_DATASET RECORDS_
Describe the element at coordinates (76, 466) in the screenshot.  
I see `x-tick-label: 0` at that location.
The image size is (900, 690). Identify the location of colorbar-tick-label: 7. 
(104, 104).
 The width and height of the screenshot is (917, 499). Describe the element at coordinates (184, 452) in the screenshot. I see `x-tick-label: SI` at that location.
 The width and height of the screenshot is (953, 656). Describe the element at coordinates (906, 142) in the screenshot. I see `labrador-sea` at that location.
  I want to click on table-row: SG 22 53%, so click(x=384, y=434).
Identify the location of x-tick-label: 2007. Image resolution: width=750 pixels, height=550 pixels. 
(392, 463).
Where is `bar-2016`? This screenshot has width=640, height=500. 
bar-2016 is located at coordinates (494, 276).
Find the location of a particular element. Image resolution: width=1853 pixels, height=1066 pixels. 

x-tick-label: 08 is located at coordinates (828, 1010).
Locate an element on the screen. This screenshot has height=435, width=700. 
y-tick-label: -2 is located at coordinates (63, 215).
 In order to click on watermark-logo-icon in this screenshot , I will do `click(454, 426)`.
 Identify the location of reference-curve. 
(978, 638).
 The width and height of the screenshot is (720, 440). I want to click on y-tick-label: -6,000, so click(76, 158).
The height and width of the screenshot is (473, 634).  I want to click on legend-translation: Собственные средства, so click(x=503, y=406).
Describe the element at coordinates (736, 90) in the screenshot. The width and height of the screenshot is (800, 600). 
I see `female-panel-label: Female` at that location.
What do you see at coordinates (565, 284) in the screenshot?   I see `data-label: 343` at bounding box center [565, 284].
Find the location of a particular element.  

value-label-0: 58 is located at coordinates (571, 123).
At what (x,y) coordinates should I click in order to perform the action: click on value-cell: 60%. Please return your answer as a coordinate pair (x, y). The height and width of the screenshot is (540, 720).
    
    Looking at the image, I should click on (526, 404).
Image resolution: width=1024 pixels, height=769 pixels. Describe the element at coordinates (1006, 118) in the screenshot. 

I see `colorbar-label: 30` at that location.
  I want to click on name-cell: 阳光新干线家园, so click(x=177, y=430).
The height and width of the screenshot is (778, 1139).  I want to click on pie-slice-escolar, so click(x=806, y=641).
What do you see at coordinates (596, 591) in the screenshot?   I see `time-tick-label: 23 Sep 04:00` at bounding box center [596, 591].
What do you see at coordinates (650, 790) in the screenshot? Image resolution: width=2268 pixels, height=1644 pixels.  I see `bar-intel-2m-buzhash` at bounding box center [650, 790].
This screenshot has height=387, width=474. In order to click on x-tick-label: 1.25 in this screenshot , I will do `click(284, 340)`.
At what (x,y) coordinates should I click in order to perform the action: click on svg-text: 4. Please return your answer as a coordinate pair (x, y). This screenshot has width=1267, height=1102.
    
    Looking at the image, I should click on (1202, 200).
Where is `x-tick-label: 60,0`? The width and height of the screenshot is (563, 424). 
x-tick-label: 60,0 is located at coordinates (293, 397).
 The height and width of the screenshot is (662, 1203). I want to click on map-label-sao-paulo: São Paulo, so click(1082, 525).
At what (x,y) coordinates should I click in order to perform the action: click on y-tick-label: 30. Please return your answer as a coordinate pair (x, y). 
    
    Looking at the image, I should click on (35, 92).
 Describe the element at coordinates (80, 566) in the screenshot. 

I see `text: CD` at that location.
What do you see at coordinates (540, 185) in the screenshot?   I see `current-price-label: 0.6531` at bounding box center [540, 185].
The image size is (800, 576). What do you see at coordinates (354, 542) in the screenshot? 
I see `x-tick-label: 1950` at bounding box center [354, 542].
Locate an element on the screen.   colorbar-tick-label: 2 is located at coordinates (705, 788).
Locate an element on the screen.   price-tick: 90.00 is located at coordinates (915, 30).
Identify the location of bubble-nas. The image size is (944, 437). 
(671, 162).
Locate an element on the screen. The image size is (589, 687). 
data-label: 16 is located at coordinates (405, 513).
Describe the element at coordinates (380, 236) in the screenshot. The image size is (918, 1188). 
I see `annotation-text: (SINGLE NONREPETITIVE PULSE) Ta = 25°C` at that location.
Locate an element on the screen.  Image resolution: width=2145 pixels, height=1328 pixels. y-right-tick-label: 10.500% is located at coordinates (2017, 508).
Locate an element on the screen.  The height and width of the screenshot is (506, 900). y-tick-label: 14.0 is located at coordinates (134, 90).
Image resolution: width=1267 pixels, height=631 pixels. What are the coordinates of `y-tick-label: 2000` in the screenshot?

_TO-DO ITEM_
Repeat the lines above word for word, starting at the line that contains "In order to click on watermark-logo-icon" and ending at the line that contains "value-label-0: 58 is".

_WRITTEN REPLY_
 In order to click on watermark-logo-icon in this screenshot , I will do `click(454, 426)`.
 Identify the location of reference-curve. 
(978, 638).
 The width and height of the screenshot is (720, 440). I want to click on y-tick-label: -6,000, so click(76, 158).
The height and width of the screenshot is (473, 634).  I want to click on legend-translation: Собственные средства, so click(x=503, y=406).
Describe the element at coordinates (736, 90) in the screenshot. The width and height of the screenshot is (800, 600). 
I see `female-panel-label: Female` at that location.
What do you see at coordinates (565, 284) in the screenshot?   I see `data-label: 343` at bounding box center [565, 284].
Find the location of a particular element.  

value-label-0: 58 is located at coordinates (571, 123).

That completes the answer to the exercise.